The cliché is that form goes out the window in a derby, but on Merseyside the game has mirrored the contrasting fortunes of Liverpool and Everton. 

At long last there is hope that this may change. Optimism — not cautious but fully-fledged — has returned to Goodison Park. The expectation has even shifted from the Toffees beating a lifelong foe to doing something extraordinary.

The early signs of Carlo Ancelotti’s reign are that Everton may become the club they have always felt they are. Seeing them at the top of the league may seem strange to many but for older Toffees it’s a breath of warm nostalgia.
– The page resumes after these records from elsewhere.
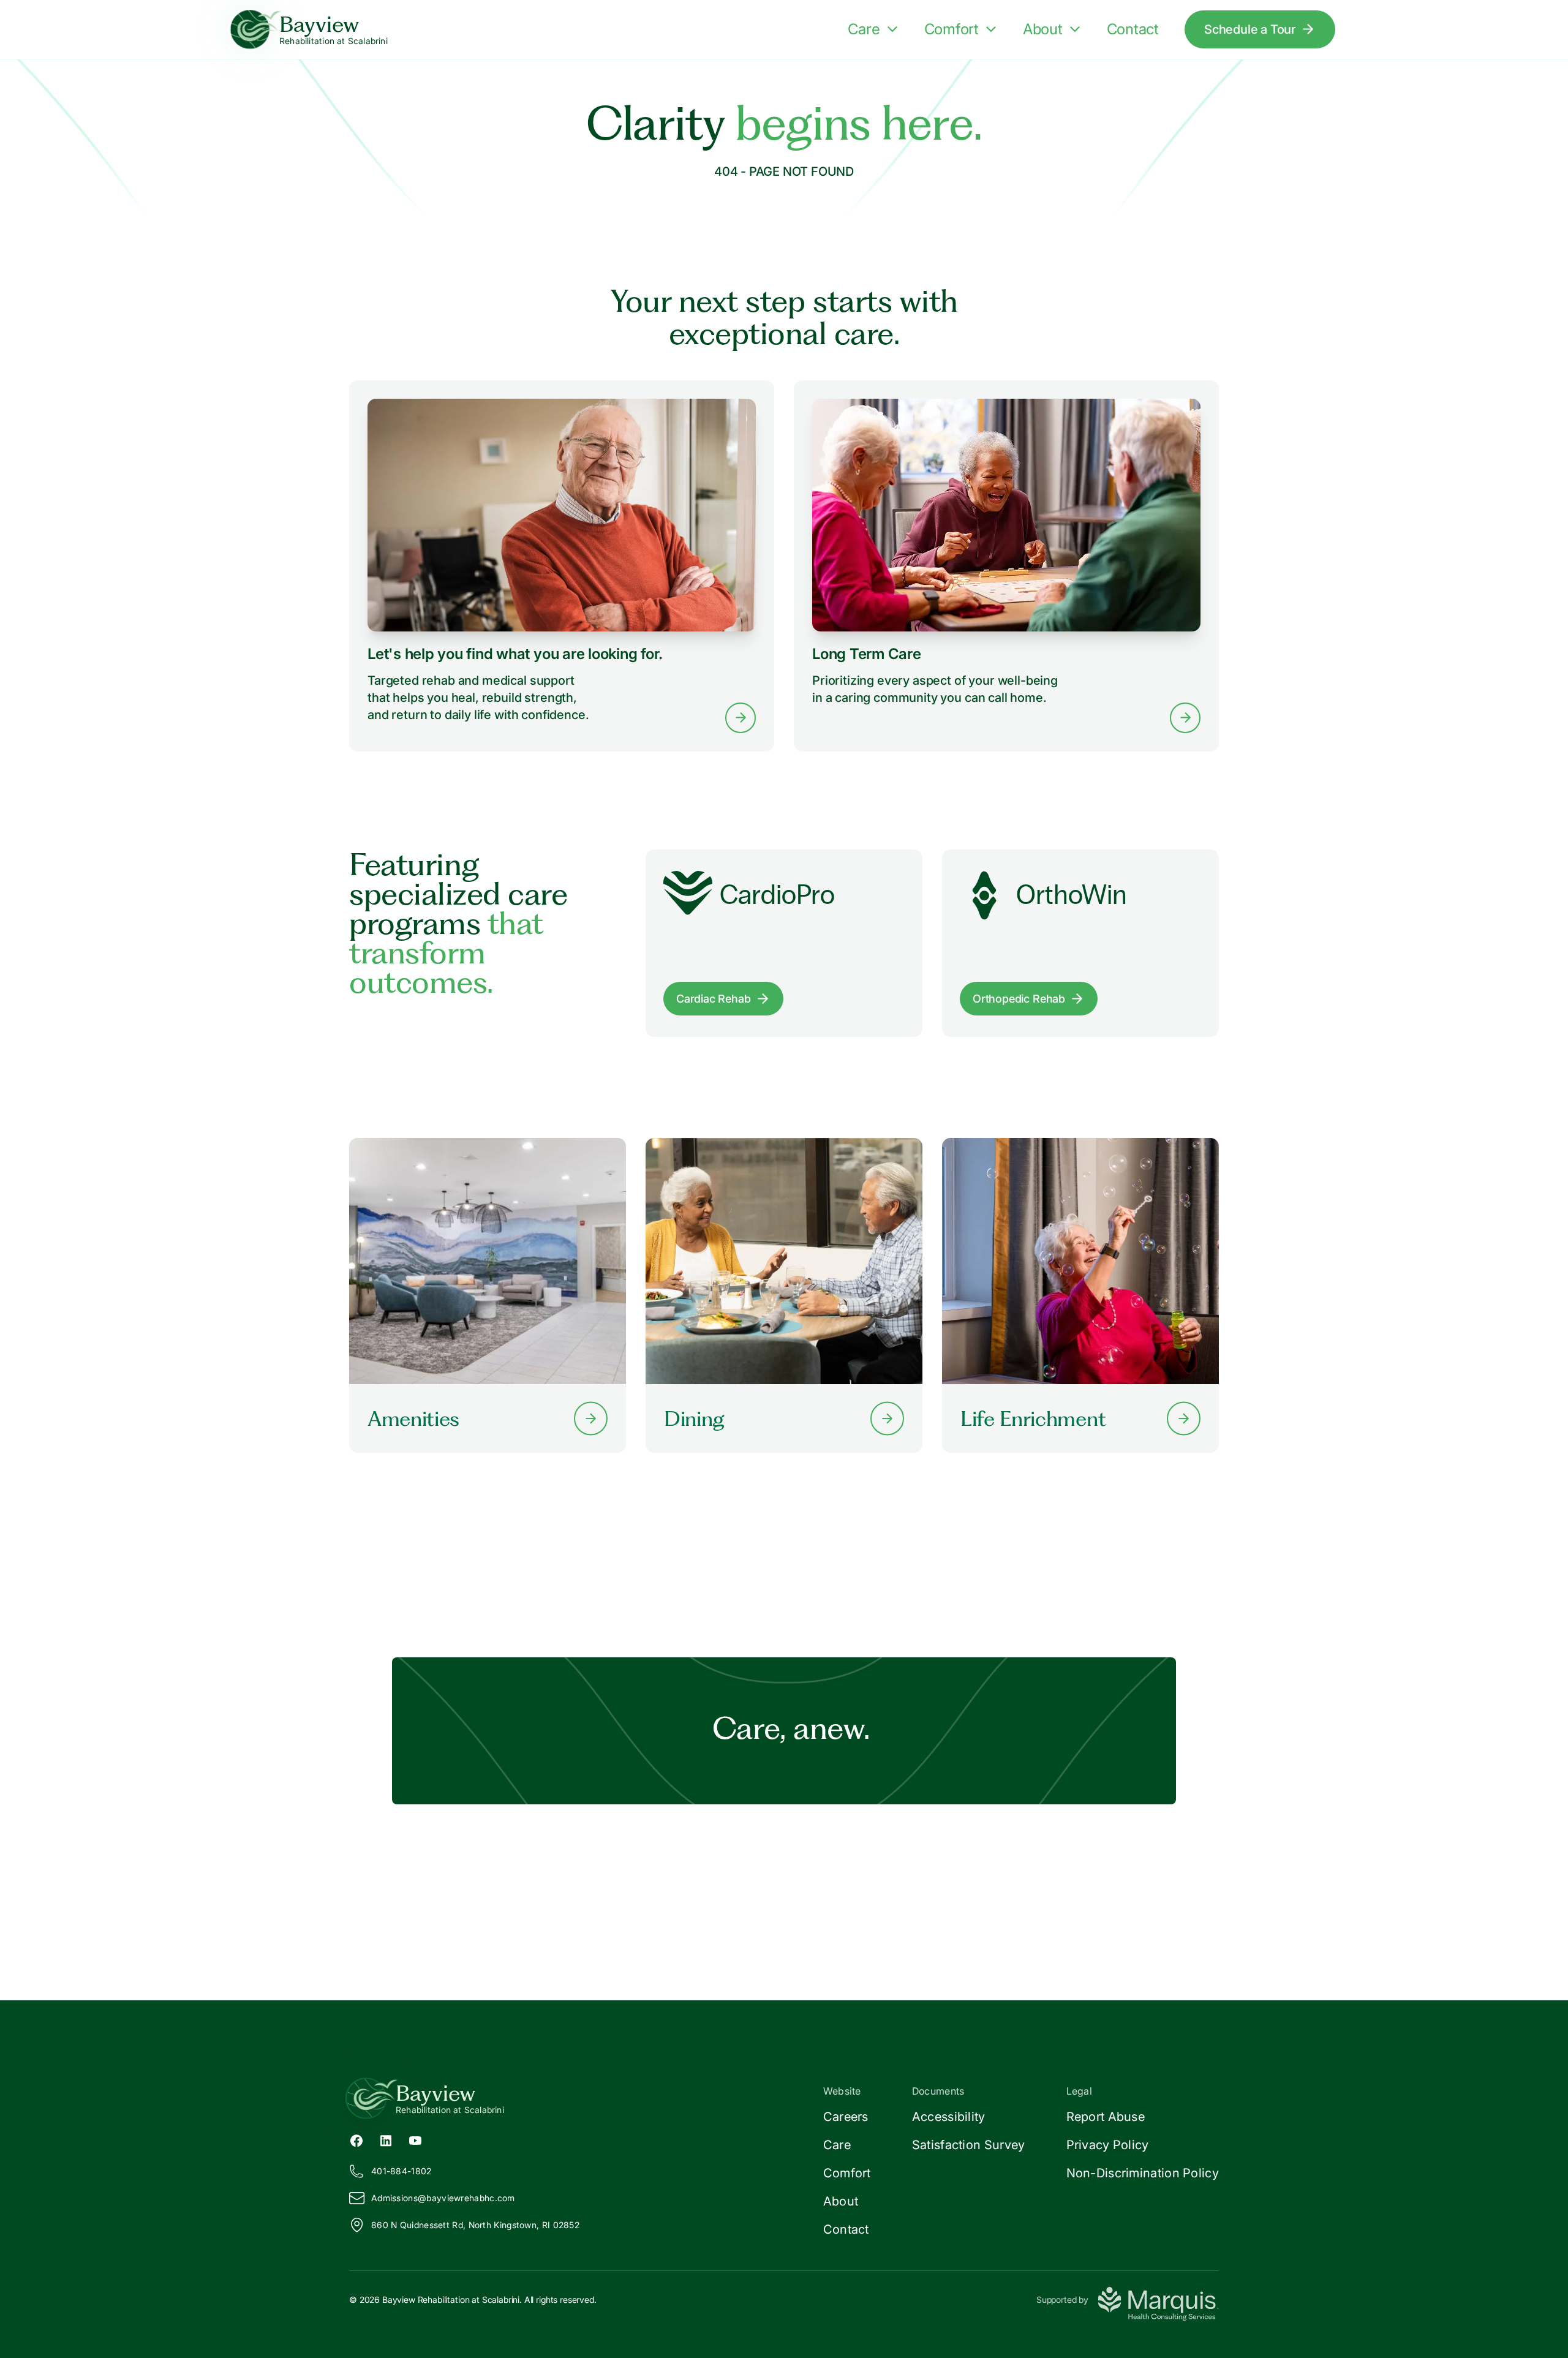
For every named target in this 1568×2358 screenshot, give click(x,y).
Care (864, 29)
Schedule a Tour (1250, 29)
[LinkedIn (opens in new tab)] (386, 2139)
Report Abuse (1105, 2116)
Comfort (951, 29)
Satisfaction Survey (968, 2145)
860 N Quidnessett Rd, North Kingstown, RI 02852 (475, 2225)
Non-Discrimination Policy (1142, 2173)
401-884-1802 (401, 2171)
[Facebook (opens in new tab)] (356, 2139)
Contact (1133, 29)
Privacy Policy (1107, 2145)
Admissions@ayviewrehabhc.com (443, 2198)
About (1043, 29)
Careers (846, 2116)
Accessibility (949, 2116)
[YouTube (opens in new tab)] (415, 2139)
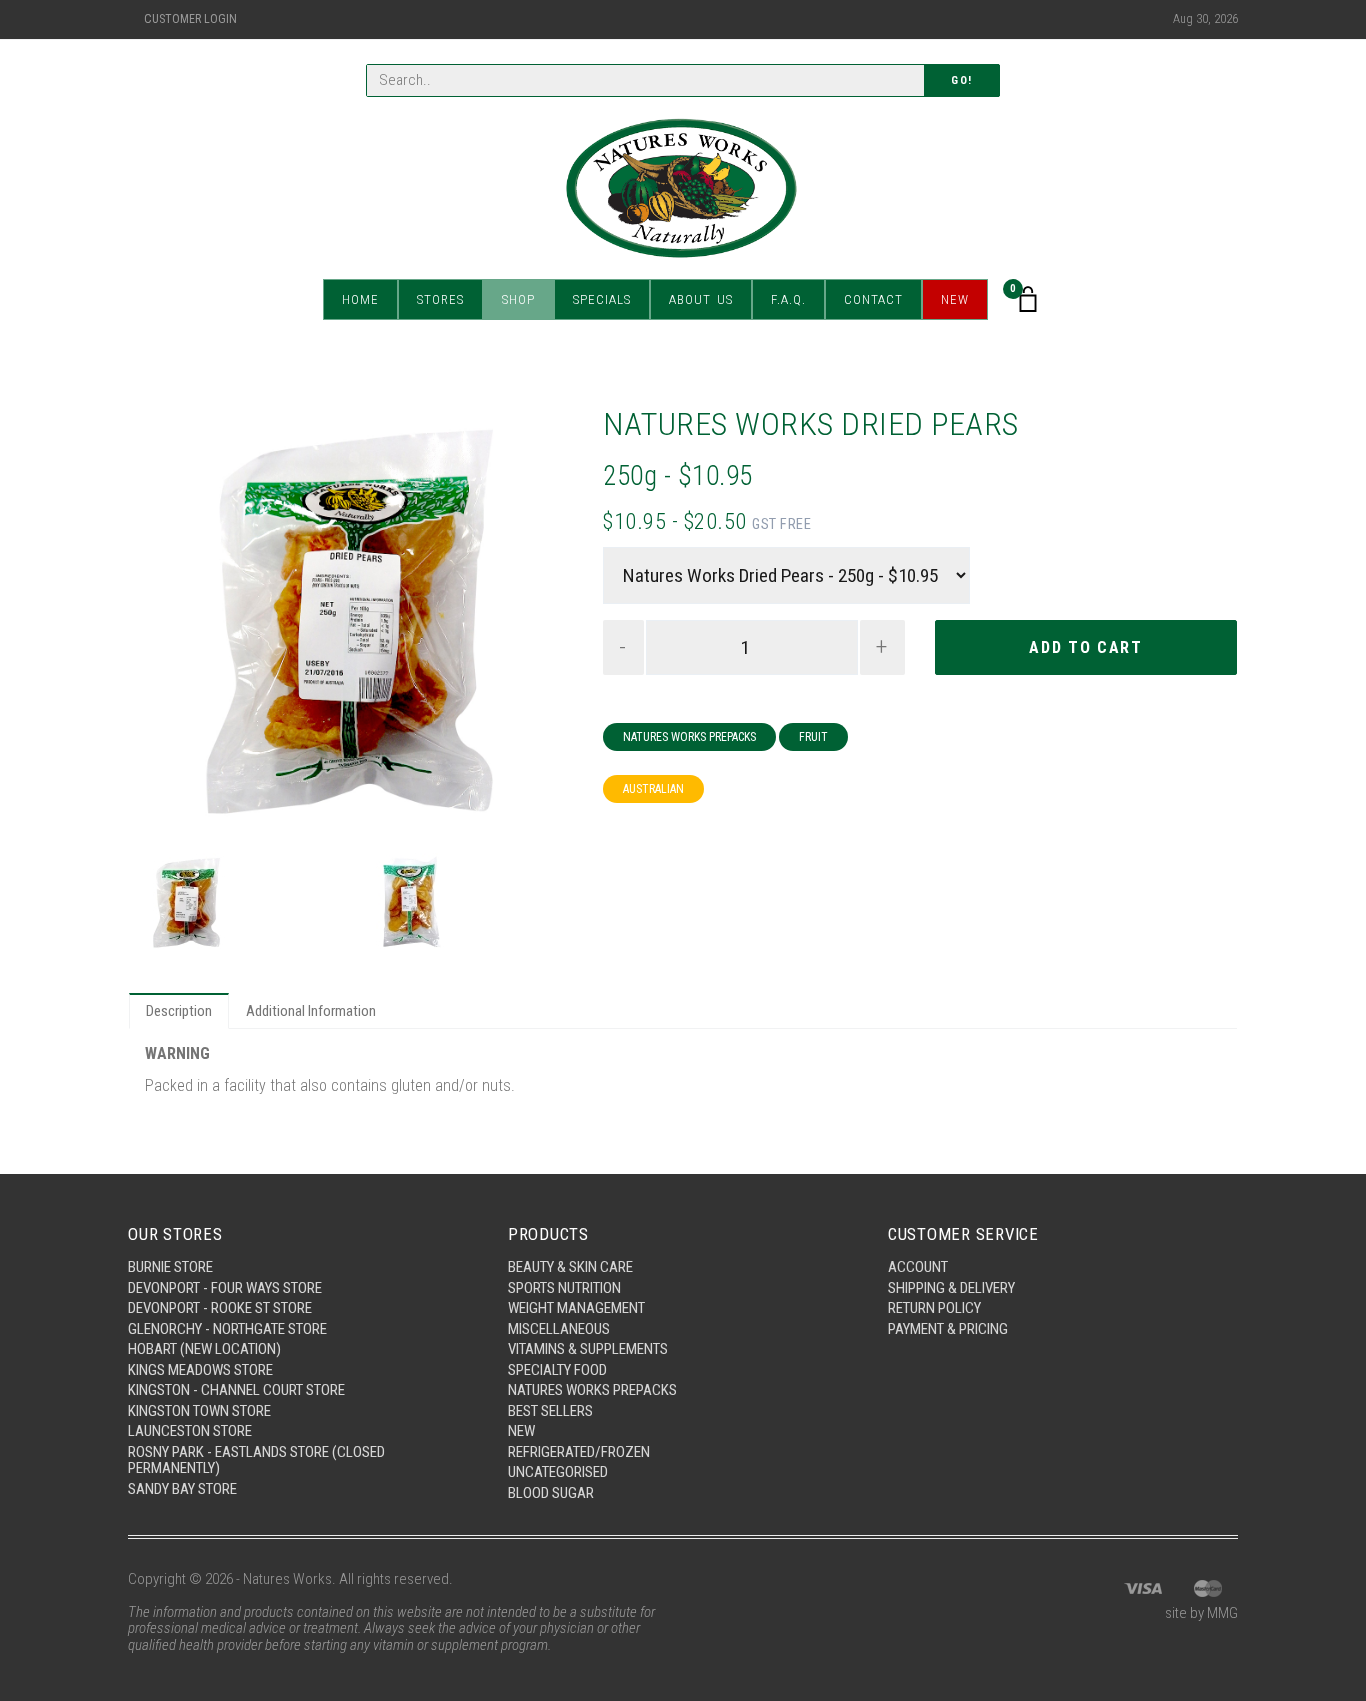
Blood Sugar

It was not that long ago — just a few years before the start of the Premier League age — that Howard Kendall guided the club into its most successful era.

Once part of the famed Holy Trinity — the midfield trio that included Colin Harvey and Alan Ball won the league in 1970 — Kendall took charge of the club in 1981 and moulded it into one of the best in England. Everton won the FA Cup in 1984 before again winning the league in 1985. Having added the European Cup Winners’ Cup that year too, Kendall achieved an historic double. An extra time loss to Manchester United in the FA Cup final was all that prevented it from becoming a treble. 

With a spot secured at Europe’s premier table for the next season, there was great anticipation about what the future held — until tragedy struck. The type of tragedy that goes way beyond the significance of sporting matters. 

The Heysel Stadium disaster occurred mere days after the European Cup Winners’ Cup. Ahead of the European Cup final between Liverpool and Juventus in Belgium, The Reds’ supporters charged at their counterparts, triggering a stampede. In a desperate attempt to escape, fans were crushed against a wall that soon collapsed. Thirty-nine people were killed and about 600 injured, most of them Italians. 

To stem the English disease — football hooliganism — all English clubs were banned from taking part in European games for five years. 

“There were no attempts to find an alternative punishment, despite Liverpool’s decision to withdraw from European competition,” former player Peter Reid said in his autobiography. 

“Margaret Thatcher wanted us all to suffer because that suited both her dogma and the class warfare that she was waging,” he wrote. “It would be five years before English clubs returned and, by then, Everton had lost their way.”

There can never be certainty in conjecture, but what is true is that their verve was lost somewhere in that dark period. Everton managers have tried and failed to find it ever since. 

It’s early days but the Toffees desperately want to believe Ancelotti has cracked it. To have Dominic Calvert-Lewin on his best form has also contributed to the world class veneer that has wrapped the Goodison pitch so far this term. 

There’s always the chance the champions, Liverpool, strip away some of that expectation on Saturday. But even if they do, Everton, finally, won’t give it up meekly.